▶ YOUR INSTRUCTIONS: Pull out the lines from the one containing "The height and width of the screenshot is (657, 1568)." through the final line of the listing below and repeat them exactly. Leave the pictures behind.
*** Opening PROVIDED ENTRIES ***
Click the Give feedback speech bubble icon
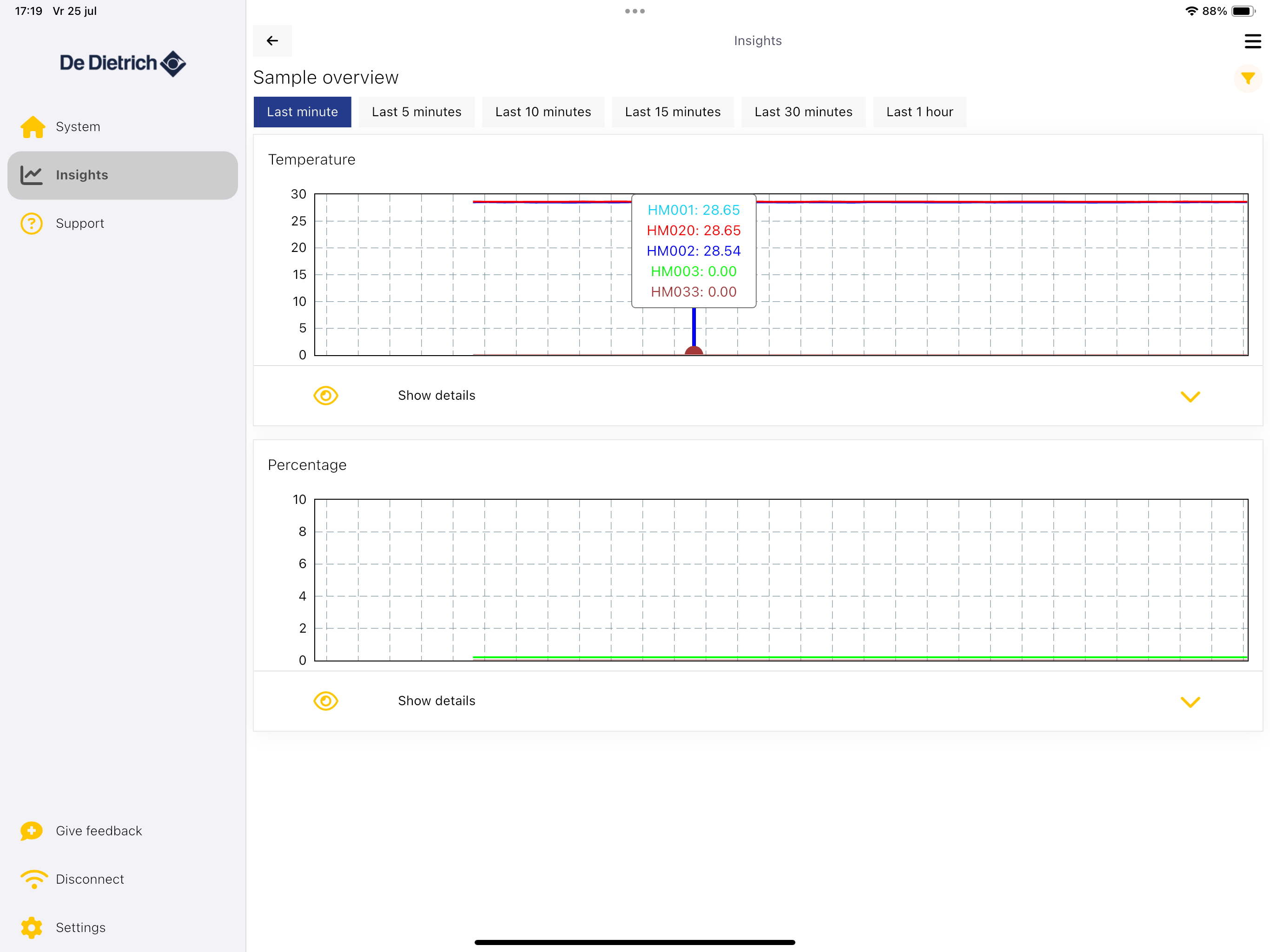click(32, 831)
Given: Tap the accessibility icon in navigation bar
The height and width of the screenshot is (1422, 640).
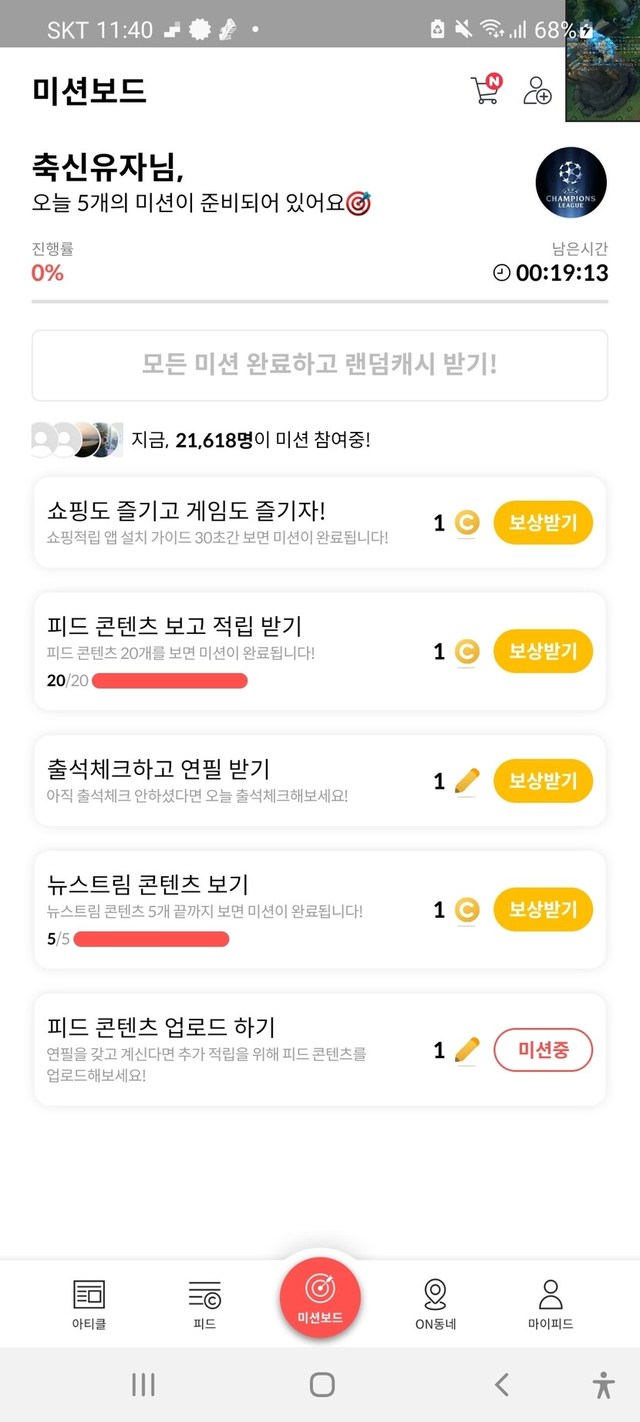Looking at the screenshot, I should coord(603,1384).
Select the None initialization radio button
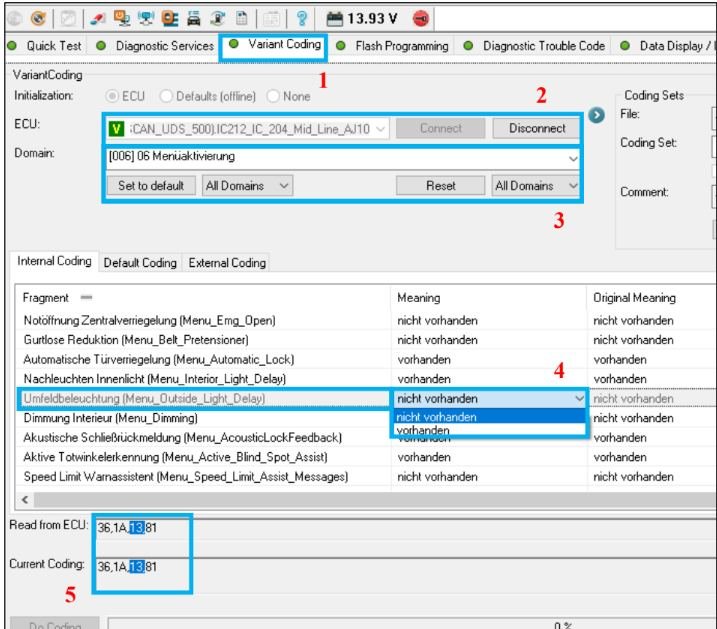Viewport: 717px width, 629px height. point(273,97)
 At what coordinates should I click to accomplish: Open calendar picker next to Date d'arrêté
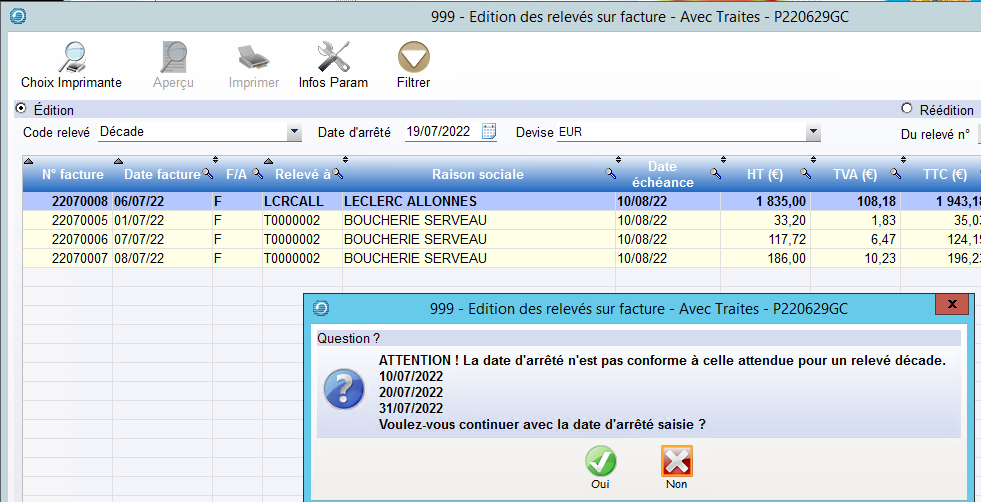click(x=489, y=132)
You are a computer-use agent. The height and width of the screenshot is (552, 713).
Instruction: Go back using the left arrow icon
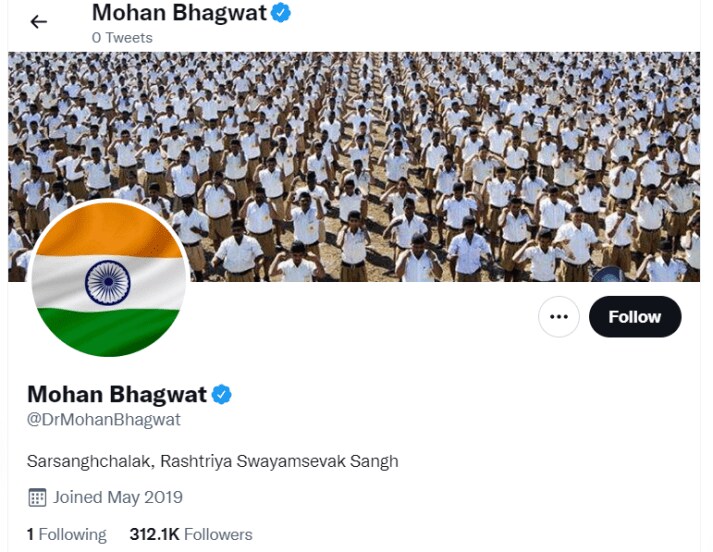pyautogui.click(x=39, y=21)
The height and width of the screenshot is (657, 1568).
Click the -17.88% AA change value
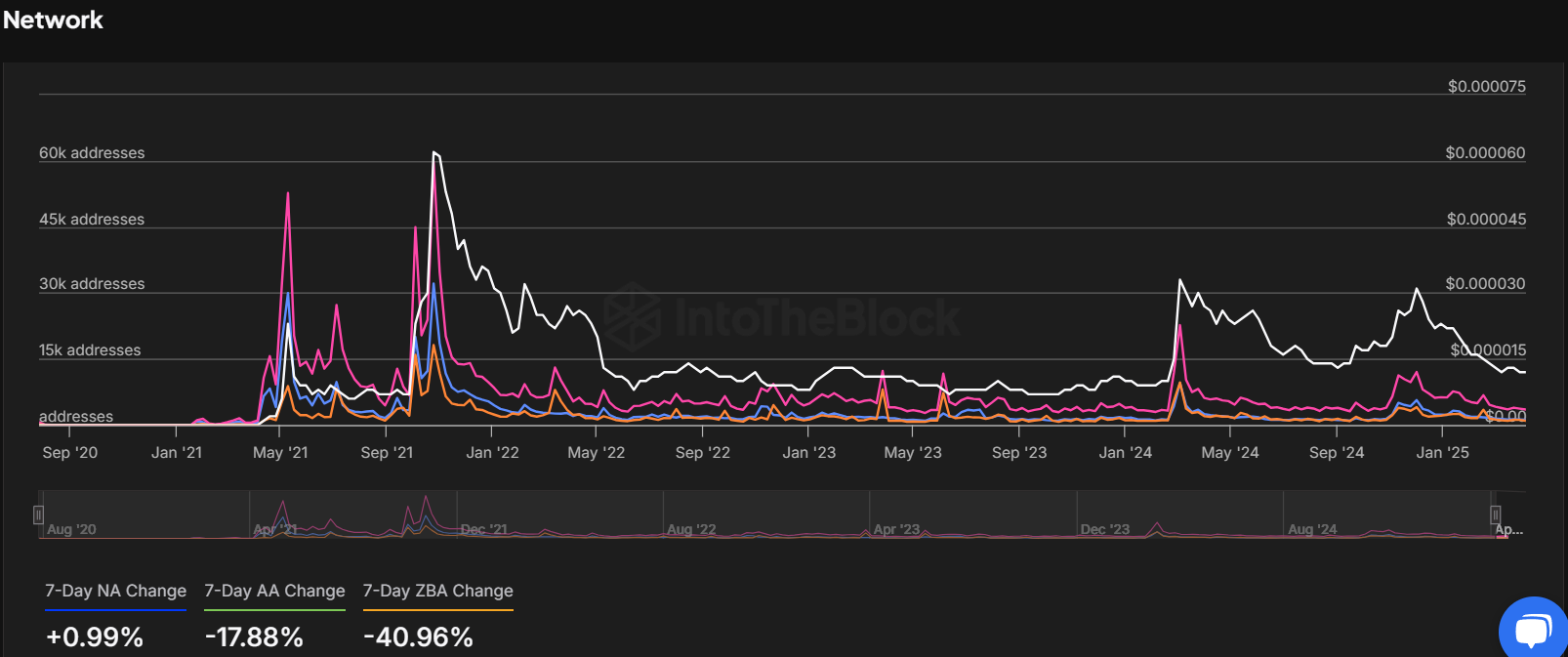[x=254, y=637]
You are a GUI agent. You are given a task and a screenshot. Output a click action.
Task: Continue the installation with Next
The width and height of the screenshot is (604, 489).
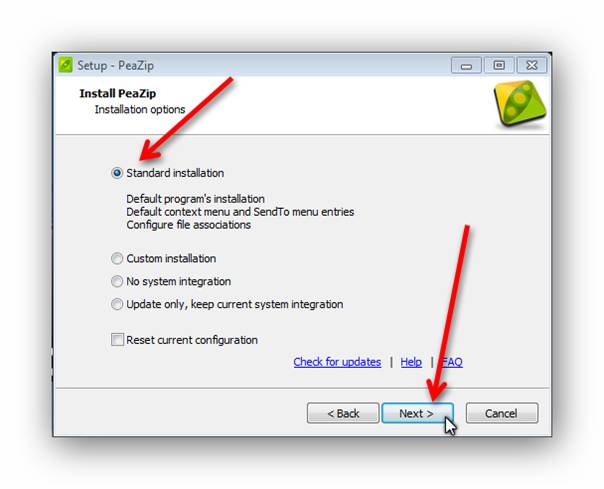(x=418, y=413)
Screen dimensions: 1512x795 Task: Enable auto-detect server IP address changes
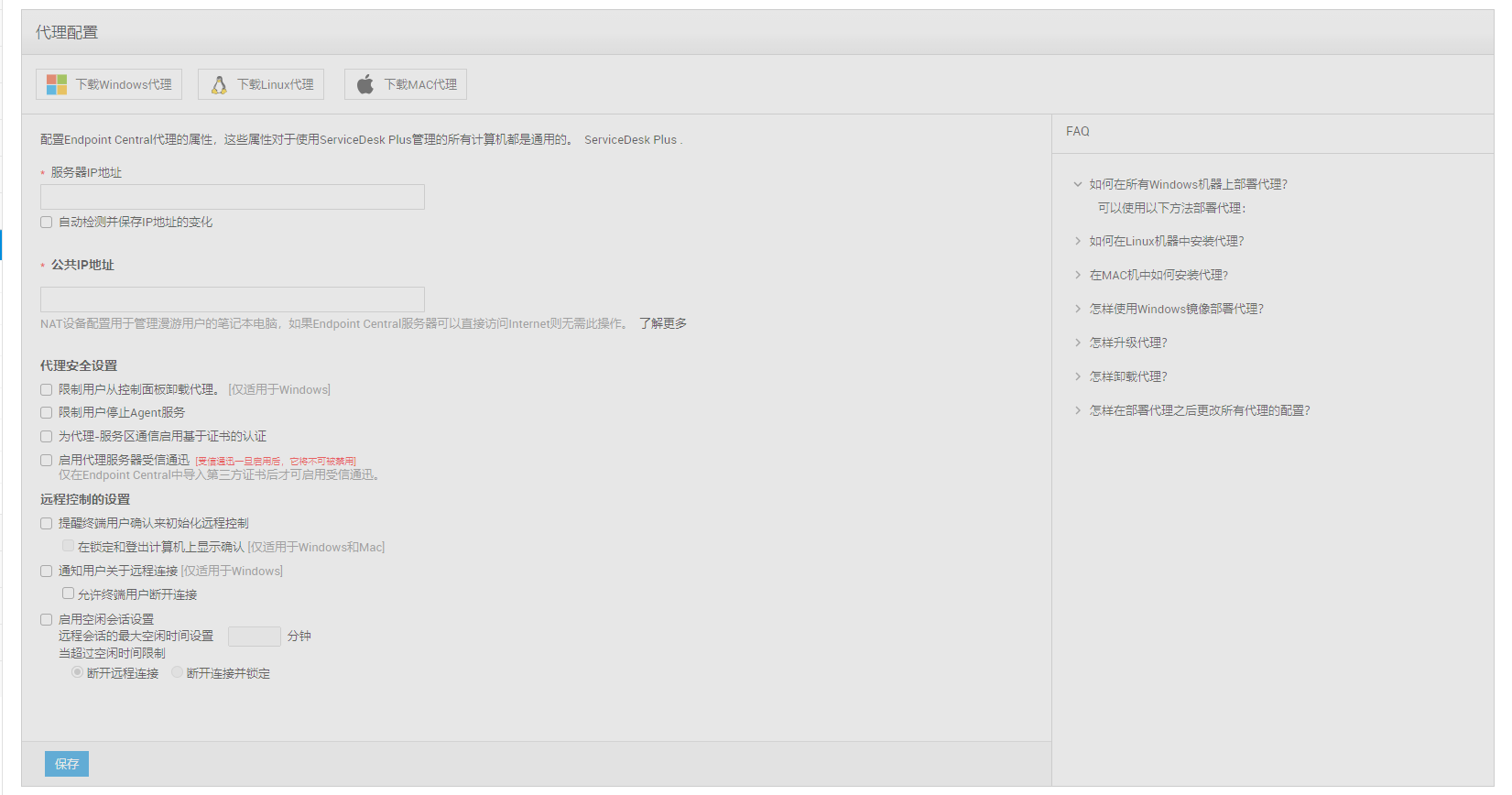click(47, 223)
*** Closing PROVIDED ENTRIES ***
▶ YOUR RESPONSE:
The height and width of the screenshot is (657, 1568).
Click the -17.88% AA change value
[x=254, y=637]
You are a GUI agent. You are given a task and a screenshot. Output a click action.
Task: Continue the installation with Next
The width and height of the screenshot is (604, 489).
(x=418, y=413)
Screen dimensions: 1512x795 Task: Enable auto-detect server IP address changes
click(47, 223)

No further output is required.